TUGAS 1> Menurut kutipan tentang Sriwijaya, raja Khmer mana yang memutuskan hubungan dengan Sriwijaya?
TUGAS 2> Teruskan kutipan tentang Sriwijaya mulai dari kalimat sesudah kalimat terakhirnya.

··· KUTIPAN TEKS ···

Ekspansi kerajaan ini ke Jawa dan Semenanjung Malaya, menjadikan Sriwijaya
mengontrol dua pusat perdagangan utama di Asia Tenggara. Berdasarkan observasi,
ditemukan reruntuhan candi-candi Sriwijaya di Thailand dan Kamboja. Di abad
ke-7, pelabuhan Cham di sebelah timur Indochina mulai mengalihkan banyak
pedagang dari Sriwijaya. Untuk mencegah hal tersebut, Maharaja Dharmasetu
melancarkan beberapa serangan ke kota-kota pantai di Indochina. Kota Indrapura
di tepi sungai Mekong, di awal abad ke-8 berada di bawah kendali Sriwijaya.
Sriwijaya meneruskan dominasinya atas Kamboja, sampai raja Khmer Jayawarman II,
pendiri imperium Khmer, memutuskan hubungan dengan Sriwijaya di abad yang sama.

··· BARIS YANG DIBERIKAN ···

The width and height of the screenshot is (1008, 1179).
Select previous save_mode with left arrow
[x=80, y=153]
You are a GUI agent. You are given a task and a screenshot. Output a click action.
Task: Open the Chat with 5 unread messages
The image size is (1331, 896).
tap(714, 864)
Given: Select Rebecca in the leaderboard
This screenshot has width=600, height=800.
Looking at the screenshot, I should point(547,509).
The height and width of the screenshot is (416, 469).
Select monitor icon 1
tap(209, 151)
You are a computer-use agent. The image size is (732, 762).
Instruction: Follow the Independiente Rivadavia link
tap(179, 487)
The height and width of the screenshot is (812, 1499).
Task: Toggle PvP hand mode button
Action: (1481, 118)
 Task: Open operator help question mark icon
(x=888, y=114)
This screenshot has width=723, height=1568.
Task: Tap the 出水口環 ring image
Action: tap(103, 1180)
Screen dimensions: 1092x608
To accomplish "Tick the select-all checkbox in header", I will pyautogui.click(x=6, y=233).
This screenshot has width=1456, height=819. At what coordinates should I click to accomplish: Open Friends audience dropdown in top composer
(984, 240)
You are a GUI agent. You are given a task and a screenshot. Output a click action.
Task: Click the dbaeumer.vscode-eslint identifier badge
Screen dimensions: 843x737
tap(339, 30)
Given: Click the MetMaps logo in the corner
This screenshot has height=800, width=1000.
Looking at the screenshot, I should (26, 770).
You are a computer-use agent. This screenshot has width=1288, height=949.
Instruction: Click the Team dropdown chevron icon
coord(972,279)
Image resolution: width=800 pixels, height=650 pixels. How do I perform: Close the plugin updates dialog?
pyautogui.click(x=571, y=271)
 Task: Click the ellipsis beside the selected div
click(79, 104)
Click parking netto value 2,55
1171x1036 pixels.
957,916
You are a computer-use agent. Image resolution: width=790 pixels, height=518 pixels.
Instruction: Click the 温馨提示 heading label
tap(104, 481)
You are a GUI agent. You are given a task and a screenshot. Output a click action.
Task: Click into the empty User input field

···

JAWABAN TERTULIS 1> Jayawarman II, pendiri imperium Khmer.

JAWABAN TERTULIS 2>
Di akhir abad ke-8 beberapa kerajaan di Jawa, antara lain Tarumanegara dan
Holing berada di bawah kekuasaan Sriwijaya. Menurut catatan, pada masa ini pula
wangsa Sailendra bermigrasi ke Jawa Tengah dan berkuasa disana. Di abad ini
pula, Langkasuka di semenanjung Melayu menjadi bagian kerajaan. Di masa
berikutnya, Pan Pan dan Trambralinga, yang terletak di sebelah utara
Langkasuka, juga berada di bawah pengaruh Sriwijaya.
Setelah Dharmasetu, Samaratungga menjadi penerus kerajaan. Ia berkuasa pada
periode 792 sampai 835. Tidak seperti Dharmasetu yang ekspansionis,
Samaratungga tidak melakukan ekspansi militer, tetapi lebih memilih untuk
memperkuat penguasaan Sriwijaya di Jawa. Selama masa kepemimpinannya, ia
membangun candi Borobudur di Jawa Tengah yang selesai pada tahun 825.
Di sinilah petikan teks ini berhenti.